Method 2: Create a segmentation by copying and pasting our month-based segmentation

Prepare the segmentation:

  1. From the project home page, scroll down to the "Analysis" section and click on the "Configure Segmentation" button. This will take you to the Segmentation page.

  2. Click on the "+ Create segmentation" button at the top of the page.

  3. Select "Upload JSON".

  4. Choose the method "Paste JSON". A text field will appear.

  5. Paste the full text of the segmentation below and click "Continue" :

[
  {
    "name": "current month",
    "color": "#F1C8AE",
    "oql": {
      "field": [
        "custom_datePublished",
        "between",
        [
          "now/M",
          "now"
        ]
      ]
    }
  },
  {
    "name": "month -1 ",
    "color": "#E69F9E",
    "oql": {
      "field": [
        "custom_datePublished",
        "between",
        [
          "now-1M/M",
          "now/M"
        ]
      ]
    }
  },
  {
    "name": "month - 2",
    "color": "#DC778E",
    "oql": {
      "field": [
        "custom_datePublished",
        "between",
        [
          "now-2M/M",
          "now-1M/M"
        ]
      ]
    }
  },
  {
    "name": "month -3",
    "color": "#C65787",
    "oql": {
      "field": [
        "custom_datePublished",
        "between",
        [
          "now-3M/M",
          "now-2M/M"
        ]
      ]
    }
  },
  {
    "name": "quarter -1",
    "color": "#9B448B",
    "oql": {
      "field": [
        "custom_datePublished",
        "between",
        [
          "now-6M/M",
          "now-3M/M"
        ]
      ]
    }
  },
  {
    "name": "quarter -2",
    "color": "#703290",
    "oql": {
      "field": [
        "custom_datePublished",
        "between",
        [
          "now-9M/M",
          "now-6M/M"
        ]
      ]
    }
  },
  {
    "name": "quarter -3",
    "color": "#32164B",
    "oql": {
      "field": [
        "custom_datePublished",
        "between",
        [
          "now-12M/M",
          "now-9M/M"
        ]
      ]
    }
  },
  {
    "name": "no date",
    "color": "#333333",
    "oql": {
      "field": [
        "custom_datePublished",
        "has_no_value",
        ""
      ]
    }
  }
]
  1. Enter a name for the segmentation. Let's call it "Publication date".

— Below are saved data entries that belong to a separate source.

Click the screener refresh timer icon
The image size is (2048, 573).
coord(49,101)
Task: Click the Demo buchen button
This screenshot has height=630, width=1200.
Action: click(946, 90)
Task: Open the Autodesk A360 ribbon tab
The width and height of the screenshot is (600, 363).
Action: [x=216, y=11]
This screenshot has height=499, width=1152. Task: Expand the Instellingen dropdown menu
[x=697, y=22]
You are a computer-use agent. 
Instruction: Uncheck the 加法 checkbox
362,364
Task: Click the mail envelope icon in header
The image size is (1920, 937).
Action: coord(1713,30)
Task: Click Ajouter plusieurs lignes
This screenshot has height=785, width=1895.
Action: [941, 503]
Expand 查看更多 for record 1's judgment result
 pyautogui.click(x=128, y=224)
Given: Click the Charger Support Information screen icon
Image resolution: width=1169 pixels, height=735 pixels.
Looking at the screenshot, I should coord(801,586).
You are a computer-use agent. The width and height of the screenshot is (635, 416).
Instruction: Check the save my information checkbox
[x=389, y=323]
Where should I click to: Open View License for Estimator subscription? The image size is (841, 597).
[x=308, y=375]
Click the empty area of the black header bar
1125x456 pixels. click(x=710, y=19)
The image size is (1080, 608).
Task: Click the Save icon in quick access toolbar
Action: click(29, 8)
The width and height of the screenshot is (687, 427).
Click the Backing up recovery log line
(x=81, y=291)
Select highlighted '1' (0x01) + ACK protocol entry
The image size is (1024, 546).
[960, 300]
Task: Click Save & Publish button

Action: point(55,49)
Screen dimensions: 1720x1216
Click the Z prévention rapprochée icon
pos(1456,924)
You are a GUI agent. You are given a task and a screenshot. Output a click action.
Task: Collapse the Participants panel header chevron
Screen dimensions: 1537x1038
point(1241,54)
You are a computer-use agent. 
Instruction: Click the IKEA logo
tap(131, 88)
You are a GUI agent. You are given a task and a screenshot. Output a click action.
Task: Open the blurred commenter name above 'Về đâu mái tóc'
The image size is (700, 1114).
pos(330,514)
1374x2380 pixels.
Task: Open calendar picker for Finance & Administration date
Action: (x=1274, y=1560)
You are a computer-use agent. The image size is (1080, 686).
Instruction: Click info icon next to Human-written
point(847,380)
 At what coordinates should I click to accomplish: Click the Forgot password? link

  2. Click "Create segmentation." This will take you to the segmentation page for your new segmentation.

You will see that the page groups have already been created for the current month, month-1, month-2, month-3, quarter-1, quarter-2, quarter-3, and no date.

Apply a segmentation based on datePublished

Return to your project home page and click on any analysis of a crawl that has scraped publication dates to view the analysis results.

At the top of the page, use the "Segmentation" drop-down menu to select the segmentation "Publication date" that you just created.

Note: The groups that are displayed are based on today's date. The means, for example, that if your crawl dates from more than a week ago, you won't see any articles in the "Last week" group. This is because the most recent publication date known in Oncrawl for this crawl is from before the current week.

You can also focus on one of the page groups in the segmentation by changing the group selected in the second drop-down menu, "Base filter".